# iphoto - flip photos



## agentofmedia (Jun 3, 2007)

Simple question, no doubt? I'm having trouble flipping an image in iphoto. Can someone tell me how?
Thanks


----------



## ApeintheShell (Jun 3, 2007)

Which version of iPhoto do you have? I know iPhoto 4 had a lot of problems with rotating images. Make sure you have the image selected first before hitting rotate.


----------



## agentofmedia (Jun 3, 2007)

I haver version 6. Rotation is no problem. I'd like to flip it within the application, if possible.


----------



## bobw (Jun 3, 2007)

I looked at mine and don't see any option for flipping, even in the Help Menu

Preview has a flip command.


----------



## agentofmedia (Jun 3, 2007)

I did export the photo as a pdf and tiff file and managed to flip it. For whatever reason, the computer will allow the flipped image to store on the desk top. However,  it reverts back to the original image whenever it prints. Apple Support is working on an answer. So far, none.
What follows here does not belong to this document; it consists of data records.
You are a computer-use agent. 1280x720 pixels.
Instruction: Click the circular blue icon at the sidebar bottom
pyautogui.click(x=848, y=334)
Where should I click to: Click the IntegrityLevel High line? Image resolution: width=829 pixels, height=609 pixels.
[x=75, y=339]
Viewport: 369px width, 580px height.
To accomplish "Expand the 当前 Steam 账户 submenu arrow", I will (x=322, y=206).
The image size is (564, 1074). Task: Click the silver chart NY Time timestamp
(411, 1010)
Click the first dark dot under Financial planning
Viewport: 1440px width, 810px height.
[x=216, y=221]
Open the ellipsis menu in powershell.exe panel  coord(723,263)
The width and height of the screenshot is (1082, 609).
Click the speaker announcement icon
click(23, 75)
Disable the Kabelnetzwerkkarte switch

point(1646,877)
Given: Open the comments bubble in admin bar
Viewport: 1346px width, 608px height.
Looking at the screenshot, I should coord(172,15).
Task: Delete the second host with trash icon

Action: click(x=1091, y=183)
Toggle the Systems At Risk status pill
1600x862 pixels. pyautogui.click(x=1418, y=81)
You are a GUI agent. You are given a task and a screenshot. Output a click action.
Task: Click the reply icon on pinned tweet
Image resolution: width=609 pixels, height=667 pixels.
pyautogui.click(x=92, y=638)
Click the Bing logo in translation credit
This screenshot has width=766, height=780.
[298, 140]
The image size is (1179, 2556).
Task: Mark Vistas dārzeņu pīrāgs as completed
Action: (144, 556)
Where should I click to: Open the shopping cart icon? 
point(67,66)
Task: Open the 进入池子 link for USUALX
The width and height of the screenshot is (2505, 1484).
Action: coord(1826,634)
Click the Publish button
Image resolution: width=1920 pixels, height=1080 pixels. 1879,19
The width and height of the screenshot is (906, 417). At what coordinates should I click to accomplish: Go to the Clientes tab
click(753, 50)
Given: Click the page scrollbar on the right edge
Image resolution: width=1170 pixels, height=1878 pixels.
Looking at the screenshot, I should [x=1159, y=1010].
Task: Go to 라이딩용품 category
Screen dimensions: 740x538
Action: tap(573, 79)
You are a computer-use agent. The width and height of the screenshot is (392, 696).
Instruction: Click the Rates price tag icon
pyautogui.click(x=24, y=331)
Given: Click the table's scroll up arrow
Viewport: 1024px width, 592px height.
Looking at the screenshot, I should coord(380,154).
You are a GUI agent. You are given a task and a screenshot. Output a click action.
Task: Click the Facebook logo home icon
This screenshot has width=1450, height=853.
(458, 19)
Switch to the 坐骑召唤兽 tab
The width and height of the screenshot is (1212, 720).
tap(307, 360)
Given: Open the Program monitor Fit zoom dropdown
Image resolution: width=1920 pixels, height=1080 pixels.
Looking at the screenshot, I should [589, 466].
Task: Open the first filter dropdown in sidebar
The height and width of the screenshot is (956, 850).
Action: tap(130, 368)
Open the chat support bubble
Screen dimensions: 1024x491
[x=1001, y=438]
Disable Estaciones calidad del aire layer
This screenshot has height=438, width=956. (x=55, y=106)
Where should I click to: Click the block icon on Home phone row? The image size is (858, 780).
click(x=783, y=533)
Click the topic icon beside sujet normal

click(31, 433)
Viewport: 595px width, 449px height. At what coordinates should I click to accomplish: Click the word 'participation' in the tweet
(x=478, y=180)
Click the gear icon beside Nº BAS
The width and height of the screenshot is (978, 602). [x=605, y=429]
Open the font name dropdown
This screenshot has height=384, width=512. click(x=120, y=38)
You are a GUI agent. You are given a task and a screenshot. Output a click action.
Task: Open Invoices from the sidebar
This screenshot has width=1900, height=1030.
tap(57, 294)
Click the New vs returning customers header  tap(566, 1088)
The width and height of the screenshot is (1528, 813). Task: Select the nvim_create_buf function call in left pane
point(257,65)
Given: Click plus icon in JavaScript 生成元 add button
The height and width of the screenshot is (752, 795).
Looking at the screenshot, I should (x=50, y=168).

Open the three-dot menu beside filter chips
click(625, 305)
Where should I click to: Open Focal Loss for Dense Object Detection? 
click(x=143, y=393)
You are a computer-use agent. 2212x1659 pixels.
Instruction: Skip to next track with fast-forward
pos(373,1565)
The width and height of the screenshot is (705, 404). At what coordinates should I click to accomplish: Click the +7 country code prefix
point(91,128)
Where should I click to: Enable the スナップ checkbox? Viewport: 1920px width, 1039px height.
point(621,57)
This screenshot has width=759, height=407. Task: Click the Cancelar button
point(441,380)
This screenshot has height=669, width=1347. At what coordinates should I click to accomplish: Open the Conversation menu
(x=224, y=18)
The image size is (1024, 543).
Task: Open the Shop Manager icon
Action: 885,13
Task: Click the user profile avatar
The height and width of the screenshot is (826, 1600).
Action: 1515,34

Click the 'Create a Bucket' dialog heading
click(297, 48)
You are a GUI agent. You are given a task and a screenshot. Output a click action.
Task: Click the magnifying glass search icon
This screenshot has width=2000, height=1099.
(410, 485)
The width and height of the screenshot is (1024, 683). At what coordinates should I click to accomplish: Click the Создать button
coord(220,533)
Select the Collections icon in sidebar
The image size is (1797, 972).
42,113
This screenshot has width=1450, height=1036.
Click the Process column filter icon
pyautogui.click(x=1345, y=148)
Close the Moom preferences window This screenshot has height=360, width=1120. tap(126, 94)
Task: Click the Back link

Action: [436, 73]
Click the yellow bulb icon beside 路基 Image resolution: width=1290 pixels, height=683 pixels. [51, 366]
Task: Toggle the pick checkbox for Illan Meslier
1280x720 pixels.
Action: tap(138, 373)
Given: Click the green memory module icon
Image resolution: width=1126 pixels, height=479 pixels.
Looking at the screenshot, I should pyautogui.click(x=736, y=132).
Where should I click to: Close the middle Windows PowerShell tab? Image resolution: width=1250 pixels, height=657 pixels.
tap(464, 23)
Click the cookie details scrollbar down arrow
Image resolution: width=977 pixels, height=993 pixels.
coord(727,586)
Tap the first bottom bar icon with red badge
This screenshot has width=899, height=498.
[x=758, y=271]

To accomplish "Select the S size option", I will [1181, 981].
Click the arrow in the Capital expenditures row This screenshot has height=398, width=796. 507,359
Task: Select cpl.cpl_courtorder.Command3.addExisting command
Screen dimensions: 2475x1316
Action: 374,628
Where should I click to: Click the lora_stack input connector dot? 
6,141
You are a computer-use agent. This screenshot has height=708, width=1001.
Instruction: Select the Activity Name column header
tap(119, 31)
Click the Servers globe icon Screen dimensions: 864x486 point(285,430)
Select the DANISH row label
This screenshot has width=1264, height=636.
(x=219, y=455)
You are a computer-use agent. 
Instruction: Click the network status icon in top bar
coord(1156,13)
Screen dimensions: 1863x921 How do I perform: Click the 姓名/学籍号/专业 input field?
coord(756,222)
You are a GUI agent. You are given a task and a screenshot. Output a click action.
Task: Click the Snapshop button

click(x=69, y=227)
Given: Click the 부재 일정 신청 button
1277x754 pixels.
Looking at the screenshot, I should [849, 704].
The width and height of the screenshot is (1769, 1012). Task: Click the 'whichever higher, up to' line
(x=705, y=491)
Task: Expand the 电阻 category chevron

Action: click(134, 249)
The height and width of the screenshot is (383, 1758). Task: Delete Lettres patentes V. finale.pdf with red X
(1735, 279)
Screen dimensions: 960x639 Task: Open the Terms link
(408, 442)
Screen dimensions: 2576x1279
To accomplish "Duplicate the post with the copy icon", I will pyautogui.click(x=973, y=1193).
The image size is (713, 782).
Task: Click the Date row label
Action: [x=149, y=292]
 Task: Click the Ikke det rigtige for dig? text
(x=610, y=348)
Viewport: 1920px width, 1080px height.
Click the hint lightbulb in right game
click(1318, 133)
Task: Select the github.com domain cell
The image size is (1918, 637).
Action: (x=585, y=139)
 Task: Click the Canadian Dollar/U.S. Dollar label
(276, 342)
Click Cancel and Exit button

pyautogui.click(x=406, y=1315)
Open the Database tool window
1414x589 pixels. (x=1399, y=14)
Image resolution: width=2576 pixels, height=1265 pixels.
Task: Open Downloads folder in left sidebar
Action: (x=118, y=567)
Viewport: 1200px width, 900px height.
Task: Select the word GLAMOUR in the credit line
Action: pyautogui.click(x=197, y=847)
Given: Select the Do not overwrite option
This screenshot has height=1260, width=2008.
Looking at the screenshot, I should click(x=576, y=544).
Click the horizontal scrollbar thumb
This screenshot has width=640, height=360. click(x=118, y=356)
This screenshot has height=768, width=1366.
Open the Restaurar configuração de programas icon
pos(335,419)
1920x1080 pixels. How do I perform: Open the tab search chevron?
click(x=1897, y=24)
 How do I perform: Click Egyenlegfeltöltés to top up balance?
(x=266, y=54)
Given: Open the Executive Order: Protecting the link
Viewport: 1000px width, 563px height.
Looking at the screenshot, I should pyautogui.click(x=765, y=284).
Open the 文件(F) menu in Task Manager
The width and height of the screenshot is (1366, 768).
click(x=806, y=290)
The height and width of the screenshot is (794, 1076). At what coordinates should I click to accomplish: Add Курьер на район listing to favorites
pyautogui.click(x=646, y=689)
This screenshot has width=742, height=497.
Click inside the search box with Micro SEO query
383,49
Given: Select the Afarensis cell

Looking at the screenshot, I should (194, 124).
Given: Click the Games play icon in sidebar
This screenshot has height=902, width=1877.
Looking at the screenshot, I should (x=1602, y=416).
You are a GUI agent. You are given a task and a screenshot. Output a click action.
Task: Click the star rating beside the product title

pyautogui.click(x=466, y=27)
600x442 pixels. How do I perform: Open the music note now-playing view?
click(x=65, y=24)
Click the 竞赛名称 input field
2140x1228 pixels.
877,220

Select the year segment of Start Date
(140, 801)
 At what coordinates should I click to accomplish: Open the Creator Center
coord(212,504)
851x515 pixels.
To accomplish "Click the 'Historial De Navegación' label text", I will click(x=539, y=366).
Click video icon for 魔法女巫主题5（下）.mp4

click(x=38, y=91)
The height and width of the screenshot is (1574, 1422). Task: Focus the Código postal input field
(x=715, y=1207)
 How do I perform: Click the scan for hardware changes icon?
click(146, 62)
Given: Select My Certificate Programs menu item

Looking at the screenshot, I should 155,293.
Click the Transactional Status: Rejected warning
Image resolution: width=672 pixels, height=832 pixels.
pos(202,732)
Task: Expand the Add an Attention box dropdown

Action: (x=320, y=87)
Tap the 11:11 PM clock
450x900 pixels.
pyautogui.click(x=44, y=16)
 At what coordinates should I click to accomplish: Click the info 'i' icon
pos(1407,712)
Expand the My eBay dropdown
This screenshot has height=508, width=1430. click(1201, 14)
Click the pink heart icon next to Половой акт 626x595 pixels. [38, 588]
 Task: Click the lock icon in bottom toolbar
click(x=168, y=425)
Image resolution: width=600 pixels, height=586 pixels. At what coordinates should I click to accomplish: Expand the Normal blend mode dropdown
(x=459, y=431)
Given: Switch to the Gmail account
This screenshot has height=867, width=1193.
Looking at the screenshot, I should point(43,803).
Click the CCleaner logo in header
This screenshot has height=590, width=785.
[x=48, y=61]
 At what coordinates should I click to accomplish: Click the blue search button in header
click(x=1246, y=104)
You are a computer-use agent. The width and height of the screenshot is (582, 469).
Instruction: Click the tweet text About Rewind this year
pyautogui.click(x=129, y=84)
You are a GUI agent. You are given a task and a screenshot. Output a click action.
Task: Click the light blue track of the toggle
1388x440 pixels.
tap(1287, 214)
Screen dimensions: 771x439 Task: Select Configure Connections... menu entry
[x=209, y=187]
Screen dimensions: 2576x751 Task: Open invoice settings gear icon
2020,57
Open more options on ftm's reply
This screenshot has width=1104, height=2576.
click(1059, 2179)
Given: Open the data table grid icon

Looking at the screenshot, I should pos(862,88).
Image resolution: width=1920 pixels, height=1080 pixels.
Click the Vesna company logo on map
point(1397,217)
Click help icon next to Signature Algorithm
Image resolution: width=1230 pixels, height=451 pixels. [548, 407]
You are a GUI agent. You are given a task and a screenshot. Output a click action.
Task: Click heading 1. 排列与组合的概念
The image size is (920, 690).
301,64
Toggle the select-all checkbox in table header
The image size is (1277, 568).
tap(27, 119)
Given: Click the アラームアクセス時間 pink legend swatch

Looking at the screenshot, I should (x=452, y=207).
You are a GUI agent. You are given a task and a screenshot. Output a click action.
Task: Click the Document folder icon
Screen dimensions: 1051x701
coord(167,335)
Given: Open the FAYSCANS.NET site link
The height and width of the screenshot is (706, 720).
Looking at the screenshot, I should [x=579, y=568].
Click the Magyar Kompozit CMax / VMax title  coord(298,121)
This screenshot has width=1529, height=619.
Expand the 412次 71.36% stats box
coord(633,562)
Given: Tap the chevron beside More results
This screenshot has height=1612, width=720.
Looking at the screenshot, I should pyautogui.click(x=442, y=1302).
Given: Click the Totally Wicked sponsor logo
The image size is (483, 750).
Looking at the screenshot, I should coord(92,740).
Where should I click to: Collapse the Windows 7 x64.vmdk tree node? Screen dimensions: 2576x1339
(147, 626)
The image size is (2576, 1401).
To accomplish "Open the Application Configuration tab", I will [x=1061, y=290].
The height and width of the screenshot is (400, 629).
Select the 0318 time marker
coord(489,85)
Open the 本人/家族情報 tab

Does anyone know of a freeware option that will allow flipping and storage? I have an OSX operating system?


----------



## bobw (Jun 3, 2007)

Check Applescript. It has a folder action for flipping.


----------



## agentofmedia (Jun 3, 2007)

Thanks. Apple support did come up with a solution. Import the image to Pages. Under inspector, there is a utility for flipping.


----------



## chevy (Jun 3, 2007)

agentofmedia said:


> I did export the photo as a pdf and tiff file and managed to flip it. For whatever reason, the computer will allow the flipped image to store on the desk top. However,  it reverts back to the original image whenever it prints. Apple Support is working on an answer. So far, none.
> 
> Does anyone know of a freeware option that will allow flipping and storage? I have an OSX operating system?



You can use GraphicConverter. It's an excellent shareware.


----------